Até o fim de janeiro, o ministro da Economia, Paulo Guedes, apostava em crescimento de 2,5% em 2020. Oficialmente o governo estima alta de 2,4% neste ano, mas o secretário de Política Econômica do Ministério da Economia, Adolfo Sachsida, já adiantou que, até o início da próxima semana, a projeção oficial deverá ser revisada.

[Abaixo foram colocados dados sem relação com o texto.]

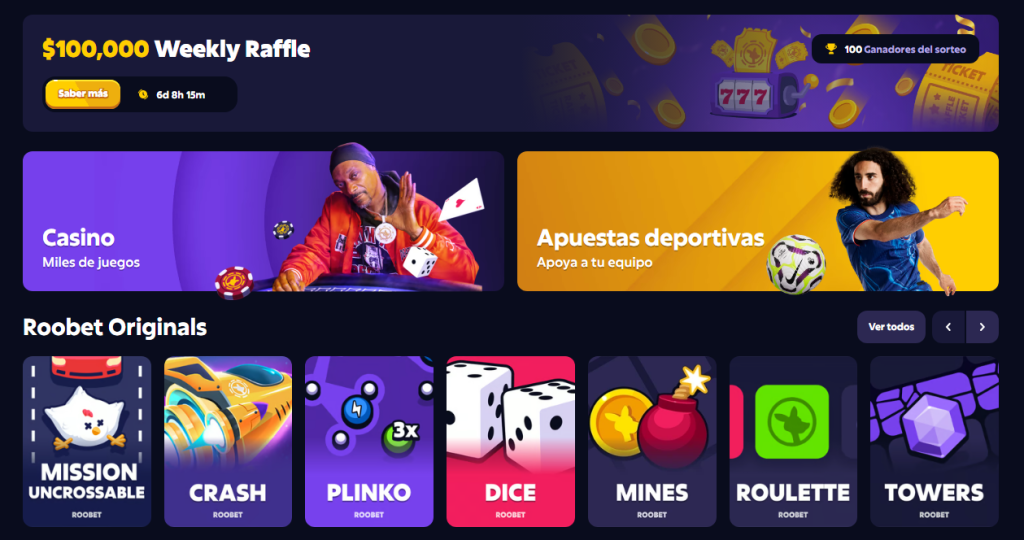Click the trophy icon in raffle winners badge

coord(831,49)

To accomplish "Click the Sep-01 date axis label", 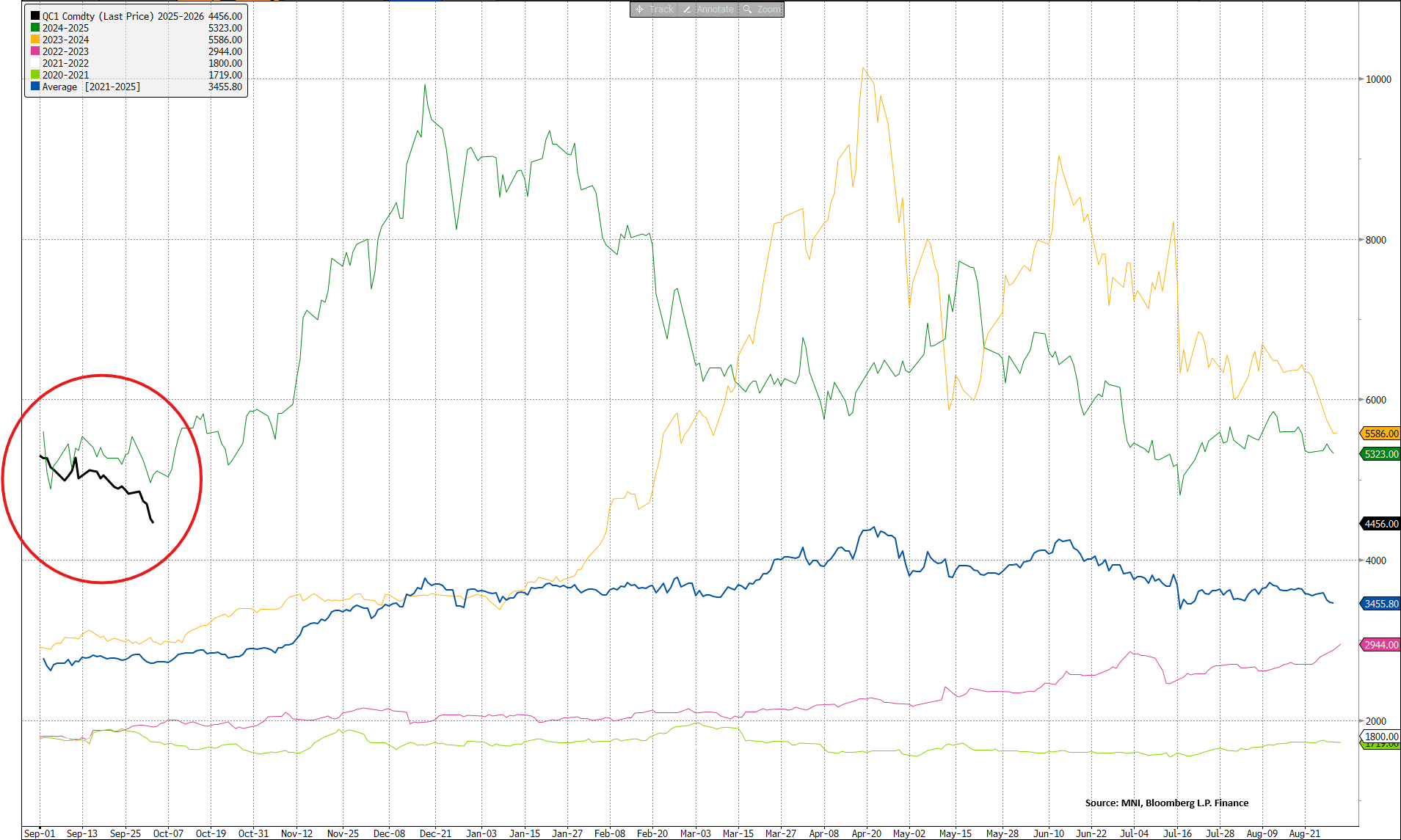I will click(40, 833).

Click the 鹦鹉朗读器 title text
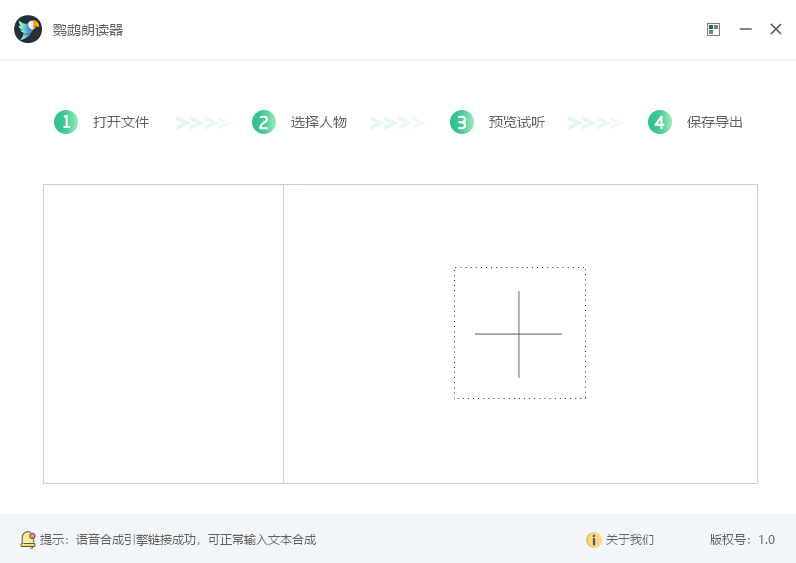click(x=88, y=30)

Fatores de impacto em 2019

Entre os principais fatores que impediram um ritmo de recuperação mais forte da economia em 2019, estão:

*a retração da indústria extrativa, impactada pela tragédia de Brumadinho (MG), que levou a Vale, maior produtora de minério do país, a suspender a produção em diversas instalações;

*incertezas no ambiente externo, como a guerra comercial entre China e Estados Unidos e a recessão na Argentina, que impactaram negativamente a produção industrial e o resultado da balança comercial. Pela 1ª vez em 40 anos, Brasil exportou mais produtos básicos do que industrializados;

*a recuperação lenta do mercado de trabalho e o desemprego resistente. No trimestre encerrado em dezembro, a taxa de desocupação ficou em 11%, atingindo 11,6 milhões de pessoas. Mesmo com a redução do desemprego, a informalidade atingiu patamar recorde em 2019, superando 50% em 19 estados e no Distrito Federal;

*dependência cada vez maior da recuperação dos investimentos privados, em meio ao rombo das contas públicas. As contas do governo federal apresentaram em 2019 um déficit primário de R$ 95,065 bilhões, com bloqueio de verbas atingindo diversas atividades do setor público. Foi o sexto ano seguido em que as contas ficaram no vermelho.

*Do lado dos fatores positivos para a economia e para a confiança dos investidores no ano passado, destaque para a aprovação da reforma da Previdência, com previsão de economia de R$ 855 bilhões em 10 anos, e a queda da taxa básica de juros para mínimas históricas, que reduziu o custo de empréstimos e permitiu um avanço do crédito bancário.